• _ASSIGNED TASK_
Every line holding the word "dimensions" should be copied from the material.

********

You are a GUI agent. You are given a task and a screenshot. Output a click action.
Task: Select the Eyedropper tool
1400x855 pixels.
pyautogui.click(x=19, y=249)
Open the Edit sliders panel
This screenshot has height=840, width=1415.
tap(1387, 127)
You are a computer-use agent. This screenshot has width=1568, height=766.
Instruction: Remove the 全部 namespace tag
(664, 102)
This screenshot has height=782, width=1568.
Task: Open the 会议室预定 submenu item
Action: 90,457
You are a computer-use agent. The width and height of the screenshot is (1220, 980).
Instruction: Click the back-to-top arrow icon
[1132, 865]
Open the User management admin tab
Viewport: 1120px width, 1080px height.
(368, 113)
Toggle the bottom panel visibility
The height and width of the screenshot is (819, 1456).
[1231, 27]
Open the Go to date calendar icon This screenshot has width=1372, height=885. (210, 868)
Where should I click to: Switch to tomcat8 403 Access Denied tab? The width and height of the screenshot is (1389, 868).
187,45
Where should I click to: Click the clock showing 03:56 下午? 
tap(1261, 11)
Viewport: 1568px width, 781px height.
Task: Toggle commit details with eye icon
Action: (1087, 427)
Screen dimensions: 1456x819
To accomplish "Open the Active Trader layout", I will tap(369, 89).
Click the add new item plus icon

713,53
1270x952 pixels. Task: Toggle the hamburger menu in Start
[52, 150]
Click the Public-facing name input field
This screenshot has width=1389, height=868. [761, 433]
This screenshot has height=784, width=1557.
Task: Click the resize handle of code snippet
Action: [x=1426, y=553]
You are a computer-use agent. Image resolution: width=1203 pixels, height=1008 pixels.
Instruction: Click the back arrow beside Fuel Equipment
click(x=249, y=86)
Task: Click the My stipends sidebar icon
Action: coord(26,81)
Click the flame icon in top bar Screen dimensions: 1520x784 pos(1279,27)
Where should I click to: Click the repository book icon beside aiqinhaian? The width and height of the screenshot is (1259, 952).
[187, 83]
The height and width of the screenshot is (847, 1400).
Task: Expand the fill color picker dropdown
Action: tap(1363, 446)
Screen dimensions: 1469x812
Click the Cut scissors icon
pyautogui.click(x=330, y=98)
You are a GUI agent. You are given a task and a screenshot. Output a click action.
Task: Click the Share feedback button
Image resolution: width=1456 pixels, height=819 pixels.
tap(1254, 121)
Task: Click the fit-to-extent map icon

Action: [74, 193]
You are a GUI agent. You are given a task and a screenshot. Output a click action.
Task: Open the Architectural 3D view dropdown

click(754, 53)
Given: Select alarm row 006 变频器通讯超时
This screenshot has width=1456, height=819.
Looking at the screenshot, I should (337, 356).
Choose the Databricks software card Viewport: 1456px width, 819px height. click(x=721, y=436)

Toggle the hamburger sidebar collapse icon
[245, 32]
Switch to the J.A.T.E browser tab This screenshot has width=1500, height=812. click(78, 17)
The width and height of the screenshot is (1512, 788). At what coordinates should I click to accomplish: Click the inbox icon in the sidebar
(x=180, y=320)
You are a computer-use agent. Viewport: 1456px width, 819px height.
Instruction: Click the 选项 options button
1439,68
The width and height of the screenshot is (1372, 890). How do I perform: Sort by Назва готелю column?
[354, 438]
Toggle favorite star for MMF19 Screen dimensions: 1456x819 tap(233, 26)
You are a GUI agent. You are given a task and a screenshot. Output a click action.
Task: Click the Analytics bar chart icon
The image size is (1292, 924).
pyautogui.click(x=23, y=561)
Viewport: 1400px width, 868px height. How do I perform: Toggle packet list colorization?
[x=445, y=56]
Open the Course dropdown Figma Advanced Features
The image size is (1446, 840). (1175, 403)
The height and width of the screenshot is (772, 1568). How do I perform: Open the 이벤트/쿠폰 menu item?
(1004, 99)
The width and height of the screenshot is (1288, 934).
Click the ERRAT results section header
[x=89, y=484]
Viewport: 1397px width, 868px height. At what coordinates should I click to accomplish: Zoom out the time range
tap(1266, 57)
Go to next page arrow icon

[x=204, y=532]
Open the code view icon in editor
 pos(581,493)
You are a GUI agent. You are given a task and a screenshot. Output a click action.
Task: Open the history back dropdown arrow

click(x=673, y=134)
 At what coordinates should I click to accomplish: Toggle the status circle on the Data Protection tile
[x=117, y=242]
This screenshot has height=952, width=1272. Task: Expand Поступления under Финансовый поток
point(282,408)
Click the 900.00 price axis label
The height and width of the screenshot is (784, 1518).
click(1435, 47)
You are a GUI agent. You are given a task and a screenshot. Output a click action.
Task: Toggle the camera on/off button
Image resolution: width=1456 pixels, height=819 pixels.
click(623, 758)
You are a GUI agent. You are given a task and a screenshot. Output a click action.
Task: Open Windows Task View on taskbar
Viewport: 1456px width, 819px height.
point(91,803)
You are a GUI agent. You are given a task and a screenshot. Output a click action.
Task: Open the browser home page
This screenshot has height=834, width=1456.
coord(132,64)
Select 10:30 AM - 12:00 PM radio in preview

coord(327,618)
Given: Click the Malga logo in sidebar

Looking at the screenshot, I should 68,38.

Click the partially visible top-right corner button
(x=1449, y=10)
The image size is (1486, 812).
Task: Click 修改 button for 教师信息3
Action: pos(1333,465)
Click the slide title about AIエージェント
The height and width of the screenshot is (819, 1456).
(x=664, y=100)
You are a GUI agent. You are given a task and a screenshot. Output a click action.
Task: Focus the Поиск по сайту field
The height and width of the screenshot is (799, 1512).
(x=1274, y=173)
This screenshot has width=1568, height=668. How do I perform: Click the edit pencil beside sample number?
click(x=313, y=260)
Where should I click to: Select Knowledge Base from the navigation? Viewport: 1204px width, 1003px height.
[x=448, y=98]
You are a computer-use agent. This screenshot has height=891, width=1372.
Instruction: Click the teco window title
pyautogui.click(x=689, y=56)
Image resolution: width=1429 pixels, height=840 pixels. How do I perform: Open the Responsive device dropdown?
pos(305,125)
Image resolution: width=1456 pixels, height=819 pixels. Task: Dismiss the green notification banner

********

• _SOLUTION TO THIS EXERCISE_
Screen dimensions: 1456x819
Click the flame icon in top bar Screen dimensions: 1520x784 pos(1279,27)
Screen dimensions: 1469x812
Toggle favorite star for MMF19 Screen dimensions: 1456x819 tap(233, 26)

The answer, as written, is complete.